Kessler e Carlos D. formaram o Interpol na Universidade de Nova York em 1998, quando o guitarrista expressou admiração pelas botas que o baixista estava calçando. Uma cena que se repetiu muitas vezes. Tanto a banda quanto as botas começaram a atrair mais a atenção em 2001, quando o sucesso do grupo Strokes fez com que a imprensa passasse a apontar NY como epicentro do que havia de melhor no rock. O Interpol não soa nada parecido com a banda de Julian Casablancas e companhia, mas, muitas vezes, termina incluído no mesmo pacote, como se fossem os irmãos mais velhos, sérios e inteligentes dos líderes da nova cena musical da cidade.
"Antics" coloca a banda em posição para se tornar o grupo mais famoso da cidade. Não é uma conexão que a banda desdenhe, mas sabem que já transcenderam a condição de uma simples moda. "As pessoas me perguntavam se integrar a cena de NY me incomodava, e eu dizia que não, porque a cidade é ótima e há muitas bandas excelentes por lá. Nós ficamos felizes porque somos mencionados na companhia deles", diz Banks.
"Não sei se podemos nos considerar parte do movimento, agora, porque nunca estamos lá", acrescenta Fogarino. "A tal cena de NY, para mim, é algo que acontece antes que uma banda faça sucesso e saia em turnê pelo mundo. É como se tivéssemos nos diplomado. Não somos mais locais."
Em termos de localização da banda, os críticos optam por uma determinada era, como uma espécie de recuo às bandas nervosas do pós-punk, no começo dos anos 80, que pareciam ser reação à ansiedade daquele tempo (Thatcher, Reagan etc.), e também como reação a roqueiros inconseqüentes. "Talvez se deva à nossa capacidade de pegar no nervo. Nosso interesse em criar uma atmosfera talvez atraia as pessoas que precisam disso em um certo momento", diz Fogarino.
O Interpol prefere não comentar sobre sua suposta capacidade de capturar o timbre de nossa era. "Boa parte de nosso primeiro disco foi composto nos anos dourados de Clinton", afirma Banks. "Não estamos escrevendo em resposta ao fato de que as coisas estão degringolando. Talvez isso seja uma coincidência divertida. Talvez os artistas sejam estranhamente prescientes."

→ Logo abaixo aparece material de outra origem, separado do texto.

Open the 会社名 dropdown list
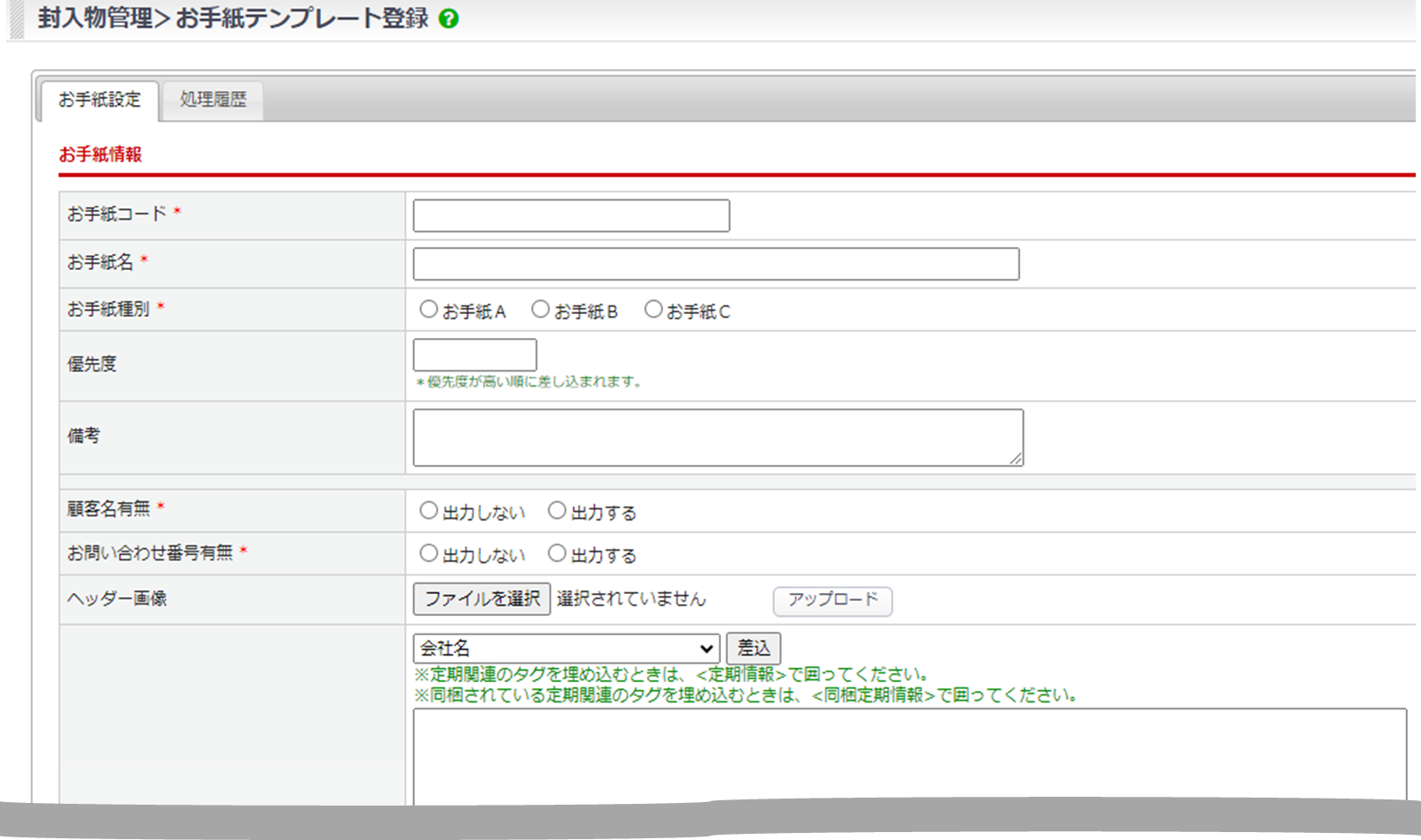[566, 649]
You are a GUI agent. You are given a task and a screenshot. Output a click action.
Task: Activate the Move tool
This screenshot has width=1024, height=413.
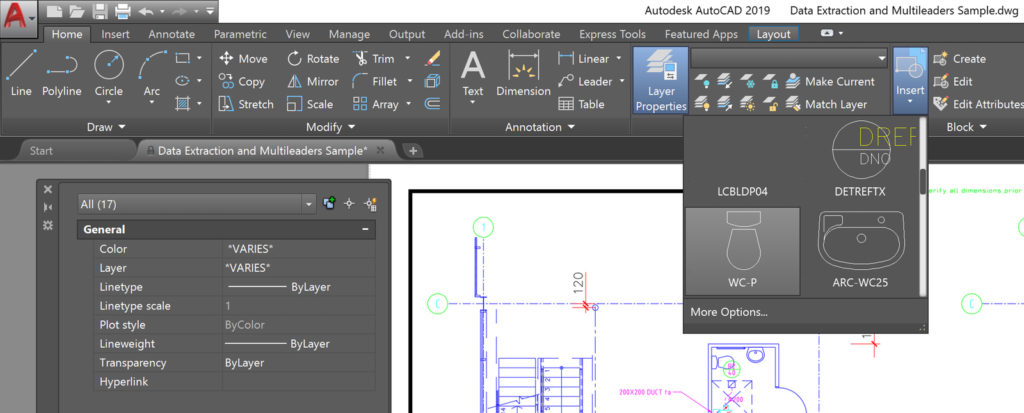pos(242,58)
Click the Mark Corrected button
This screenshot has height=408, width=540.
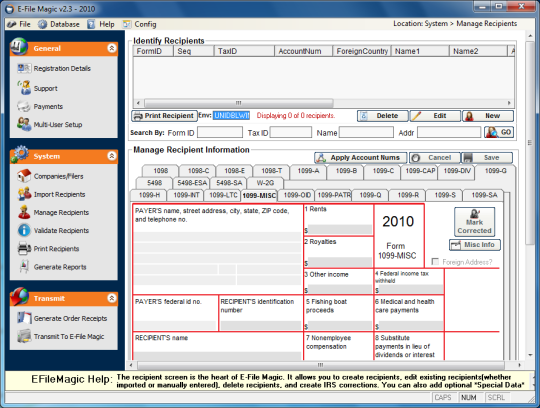(474, 222)
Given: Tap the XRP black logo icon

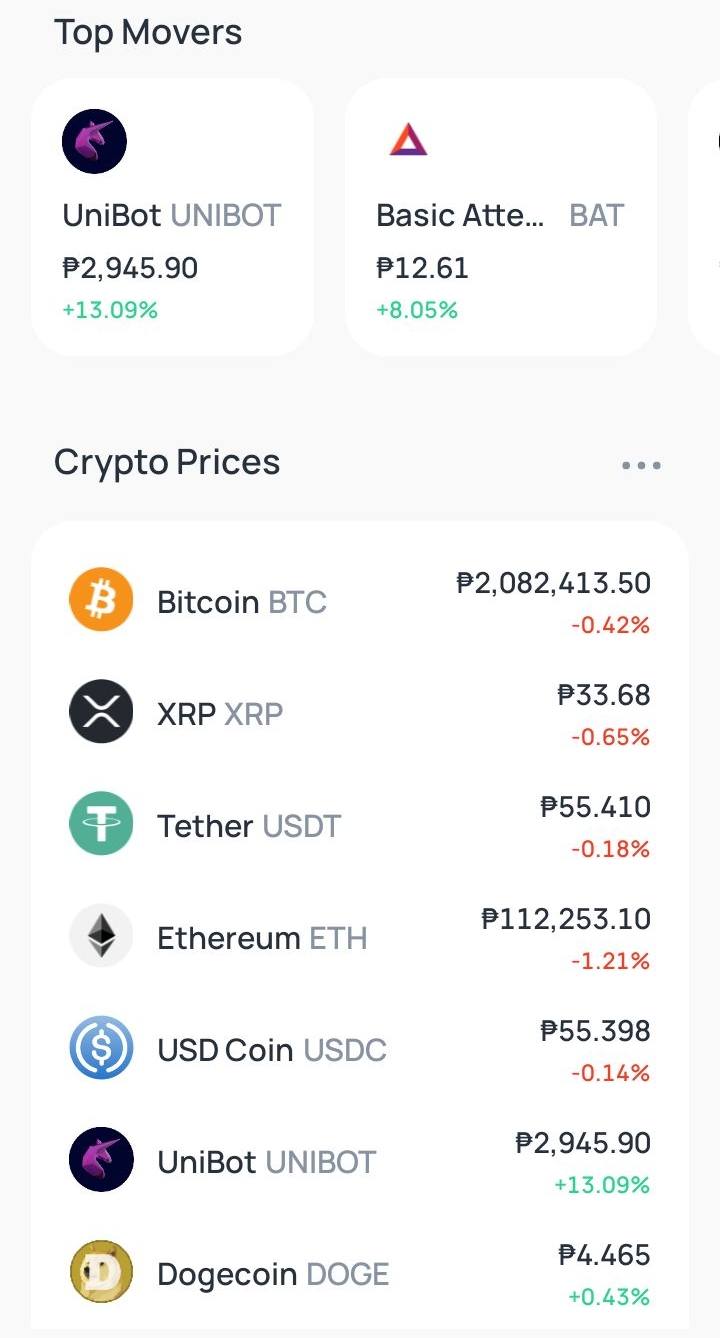Looking at the screenshot, I should 101,712.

"Nos anos 80", diz Fogarino, "a situação envolvia não só as bandas inglesas politizadas, mas o punk da Califórnia, uma resposta aos anos Reagan. As coisas acontecem por um motivo. O que transcorre socialmente alimenta o que acontece artisticamente".
"Mas não somos uma banda política", diz Banks. "Temos opiniões relacionadas ao ambiente político, mas o Interpol não é um veículo para expressá-las. Para mim, a idéia é mais escapar disso. Escapar ao inescapável."
O que vem se provando inescapável para o Interpol é a bateria de comparações com o Joy Division, banda símbolo do pós-punk, baseadas na voz de Banks, que lembra Ian Curtis. "Antics", um disco multifacetado, talvez ponha fim a essa conversa, da mesma maneira que os remove de NY. "Sermos comparados incansavelmente a algo é incômodo quando você está tentando estabelecer uma identidade", diz Fogarino. "A principal fonte de influência para nós é interna: o que acontece em nossa vida, com a banda etc. É essa nossa fonte, não o Joy Division." Ele suspira. "E se eles pelo menos sacassem, perceberiam que imitamos o Queen. Não sei como as pessoas não percebem!"
E em termos de letra? "Creio que haja mais cores na palheta de coisas desagradáveis que incluo, melódica e tematicamente", diz Banks. "Mas isso, com sorte, é porque tenho uma visão de mundo um pouco mais sofisticada, porque estou um pouquinho mais velho. Não é que o disco seja necessariamente mais caloroso, mas há mais coisas nele."
Carlos D. provavelmente se sente mais confortável com o que a descrição "austero" implica do que com otimismo cru. "Preferiria ser chamado de austero", diz ele, "a ser visto como demasiadamente ornamentado. Não pretendo dizer que somos austeros, mas ela possibilita sutileza, nuance, discrição, coisas que creio importantes para a arte. Você não quer ser exagerado demais. A simplicidade sempre funciona bem".